Data:

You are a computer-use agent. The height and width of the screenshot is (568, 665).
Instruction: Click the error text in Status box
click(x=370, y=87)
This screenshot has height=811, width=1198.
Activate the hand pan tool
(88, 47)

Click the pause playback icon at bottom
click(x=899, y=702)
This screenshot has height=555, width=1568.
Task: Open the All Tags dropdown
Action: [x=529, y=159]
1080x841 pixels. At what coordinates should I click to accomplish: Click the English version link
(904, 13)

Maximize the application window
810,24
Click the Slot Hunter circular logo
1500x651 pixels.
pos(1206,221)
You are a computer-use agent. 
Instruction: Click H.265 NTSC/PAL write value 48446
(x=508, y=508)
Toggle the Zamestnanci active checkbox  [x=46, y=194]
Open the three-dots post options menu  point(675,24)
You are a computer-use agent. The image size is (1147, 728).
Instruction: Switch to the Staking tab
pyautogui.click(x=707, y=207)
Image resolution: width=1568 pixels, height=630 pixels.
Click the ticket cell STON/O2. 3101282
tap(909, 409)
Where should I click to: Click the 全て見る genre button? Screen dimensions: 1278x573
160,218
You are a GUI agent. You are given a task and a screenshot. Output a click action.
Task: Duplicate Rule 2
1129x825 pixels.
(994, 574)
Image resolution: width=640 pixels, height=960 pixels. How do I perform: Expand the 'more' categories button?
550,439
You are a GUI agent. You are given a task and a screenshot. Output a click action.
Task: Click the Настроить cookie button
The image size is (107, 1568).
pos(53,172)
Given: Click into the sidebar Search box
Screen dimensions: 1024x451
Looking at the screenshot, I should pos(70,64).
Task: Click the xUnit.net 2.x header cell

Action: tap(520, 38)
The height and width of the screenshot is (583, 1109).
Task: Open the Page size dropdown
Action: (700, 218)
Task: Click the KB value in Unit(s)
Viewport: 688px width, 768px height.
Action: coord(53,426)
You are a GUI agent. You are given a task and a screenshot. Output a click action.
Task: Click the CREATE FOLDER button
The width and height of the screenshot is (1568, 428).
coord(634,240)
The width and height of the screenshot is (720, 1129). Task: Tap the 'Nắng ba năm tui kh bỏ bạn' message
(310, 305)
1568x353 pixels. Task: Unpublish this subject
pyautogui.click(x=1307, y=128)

To do:
Copy each record from above without leaving any out.

Task solution:
You are a computer-use agent. The height and width of the screenshot is (568, 665).
Instruction: Click the error text in Status box
click(x=370, y=87)
This screenshot has height=811, width=1198.
Activate the hand pan tool
(88, 47)

Click the pause playback icon at bottom
click(x=899, y=702)
This screenshot has height=555, width=1568.
Task: Open the All Tags dropdown
Action: [x=529, y=159]
1080x841 pixels. At what coordinates should I click to accomplish: Click the English version link
(904, 13)

Maximize the application window
810,24
Click the Slot Hunter circular logo
1500x651 pixels.
pos(1206,221)
You are a computer-use agent. 
Instruction: Click H.265 NTSC/PAL write value 48446
(x=508, y=508)
Toggle the Zamestnanci active checkbox  [x=46, y=194]
Open the three-dots post options menu  point(675,24)
You are a computer-use agent. The image size is (1147, 728).
Instruction: Switch to the Staking tab
pyautogui.click(x=707, y=207)
Image resolution: width=1568 pixels, height=630 pixels.
Click the ticket cell STON/O2. 3101282
tap(909, 409)
Where should I click to: Click the 全て見る genre button? Screen dimensions: 1278x573
160,218
You are a GUI agent. You are given a task and a screenshot. Output a click action.
Task: Duplicate Rule 2
1129x825 pixels.
(994, 574)
Image resolution: width=640 pixels, height=960 pixels. How do I perform: Expand the 'more' categories button?
550,439
You are a GUI agent. You are given a task and a screenshot. Output a click action.
Task: Click the Настроить cookie button
The image size is (107, 1568).
pos(53,172)
Given: Click into the sidebar Search box
Screen dimensions: 1024x451
Looking at the screenshot, I should pos(70,64).
Task: Click the xUnit.net 2.x header cell

Action: tap(520, 38)
The height and width of the screenshot is (583, 1109).
Task: Open the Page size dropdown
Action: (700, 218)
Task: Click the KB value in Unit(s)
Viewport: 688px width, 768px height.
Action: coord(53,426)
You are a GUI agent. You are given a task and a screenshot. Output a click action.
Task: Click the CREATE FOLDER button
The width and height of the screenshot is (1568, 428).
coord(634,240)
The width and height of the screenshot is (720, 1129). Task: Tap the 'Nắng ba năm tui kh bỏ bạn' message
(310, 305)
1568x353 pixels. Task: Unpublish this subject
pyautogui.click(x=1307, y=128)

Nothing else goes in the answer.